Esto implica la formación en competencias como la empatía, la tolerancia y una mayor sensibilidad desde los primeros años, habilidades que quedaron opacadas por el sonido ensordecedor de los fusiles y que ahora deben ponerse en el centro de la enseñanza. “Los colombianos creen que los otros son malos, pero ellos no se consideran malos. En otras palabras, no hay autocrítica. La autocrítica es como el psicoanálisis de Freud: si no se enseña, no se aprende. Tenemos que crear asignaturas como Proyecto de vida, Comprensión del otro y  Cambio de roles. También hay que modificar los sistemas de formación de los docentes para que desarrollen competencias socioemocionales que hoy en día no tienen. Colombia tiene que hacer una apuesta a 30 años para lograr un cambio cultural y ético”.
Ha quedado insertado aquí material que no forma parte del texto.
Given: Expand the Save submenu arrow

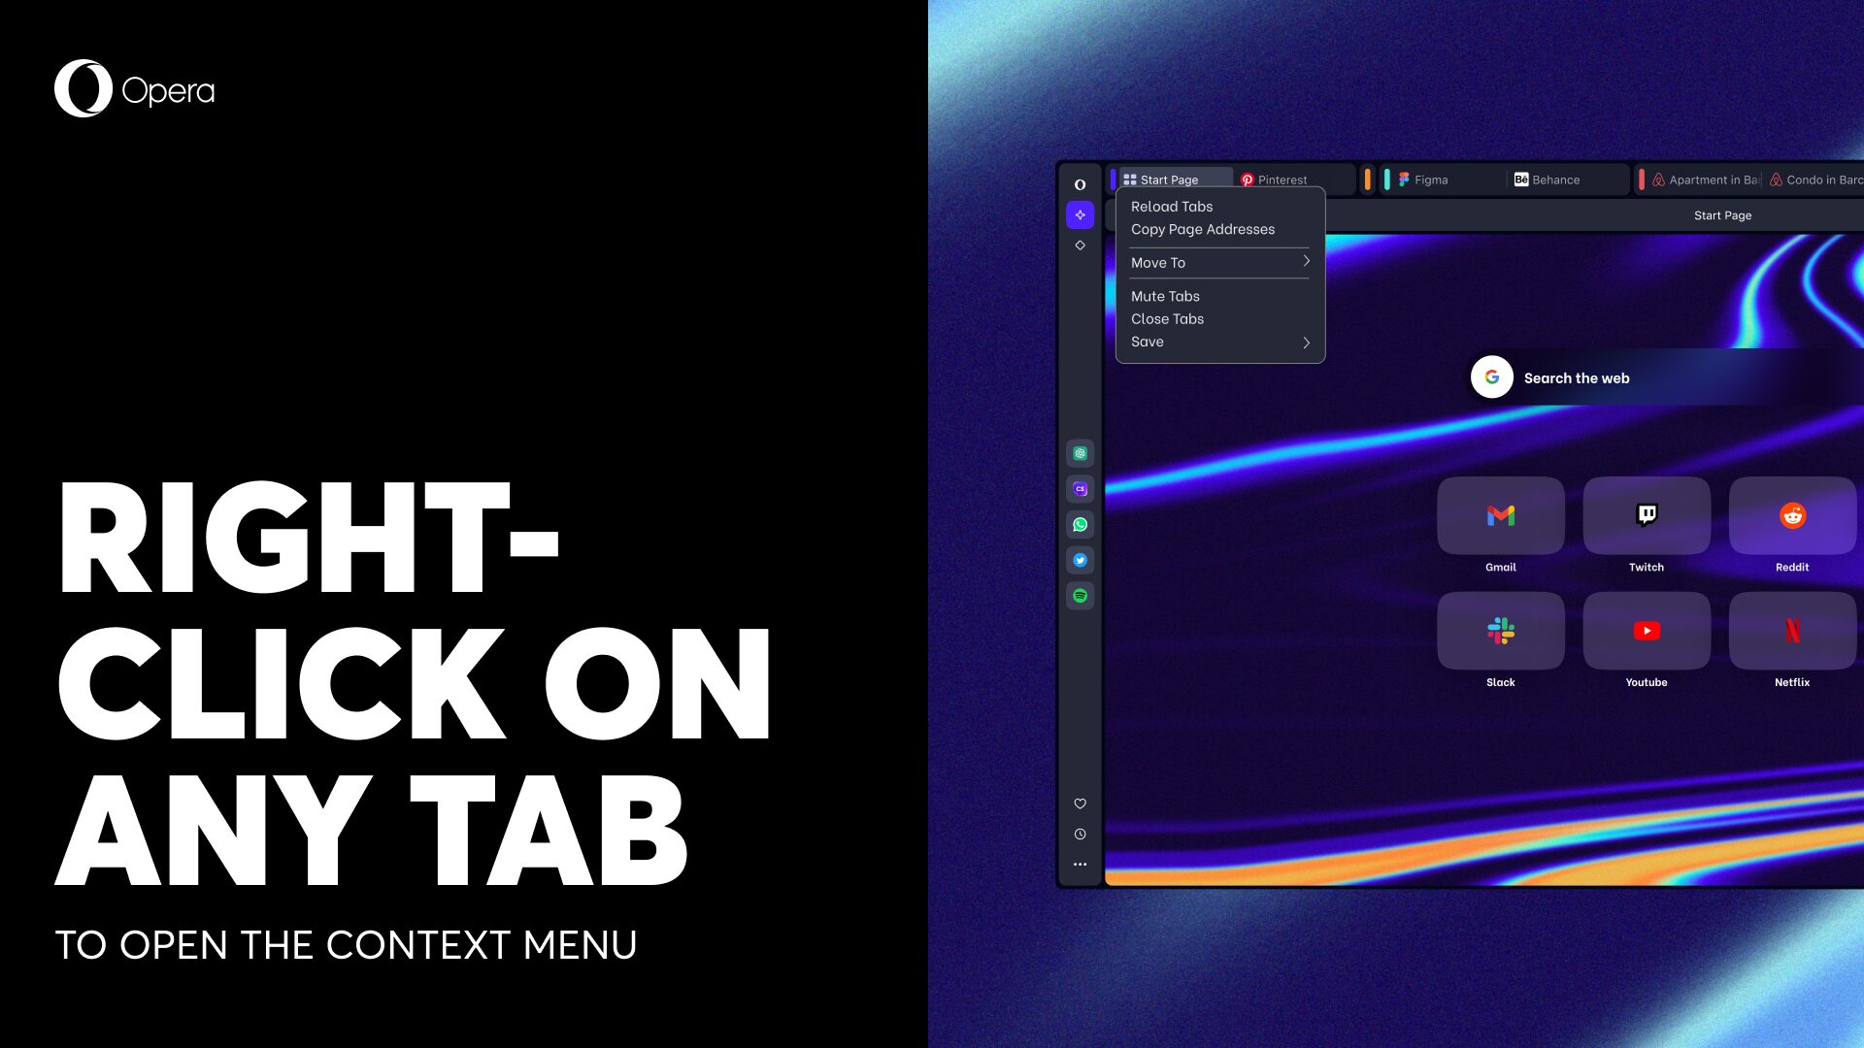Looking at the screenshot, I should point(1306,342).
La mayoría de expertos consultados coinciden en apuntar hacia las competencias socioemocionales y ciudadanas como la nueva panacea del cambio estructural y cultural que necesita el país para superar tanta intransigencia, desconfianza y problemas de convivencia. La chilena Delphine Grouès, directora de Estudios e Innovación Pedagógica del Instituto de Ciencias Políticas de París, considera que hay que agudizar el pensamiento crítico y sentido ético de los estudiantes para que, por un lado, aprendan a escuchar y ser tolerantes y, por el otro, se configuren como personas acordes a los valores de la sociedad en la que viven. En este sentido, asegura, las universidades tienen un rol fundamental.

Henry Murrain va más allá y defiende la construcción de un nuevo mito fundacional a partir de la igualdad. Según él, ese es el reto más importante de la educación. “Estamos hiperadiestrados en imaginar quién está por encima, quién por debajo. Somos una sociedad extremadamente jerarquizada. Necesitamos repensarnos, imaginarnos de nuevo y construir un imaginario sin discriminaciones y con estima de lo que significa ser colombiano. Finalmente, la construcción de identidad es un bello acto de imaginación que pasa por proyectarnos en lo mejor que podemos ser. De no hacerlo, muchos de los problemas que tenemos, como el fácil uso de la violencia, no se van a reducir”, concluyó.

Como escribió el gran escritor y pensador británico Tony Judt en el libro Algo va mal, el testamento político que dejó antes de morir por la esclerosis lateral amiotrófica que arrastraba desde hace años, “Toda empresa colectiva requiere confianza. Desde los juegos infantiles hasta las instituciones sociales complejas, los seres humanos no podemos trabajar juntos si no dejamos de lado nuestros recelos mutuos. Una persona agarra la cuerda, otra salta. Una persona sujeta la escalera, otra sube. ¿Por qué? En parte porque esperamos reciprocidad, pero en parte claramente también por una tendencia natural a trabajar en colaboración en beneficio de todos”. Ahí está la clave.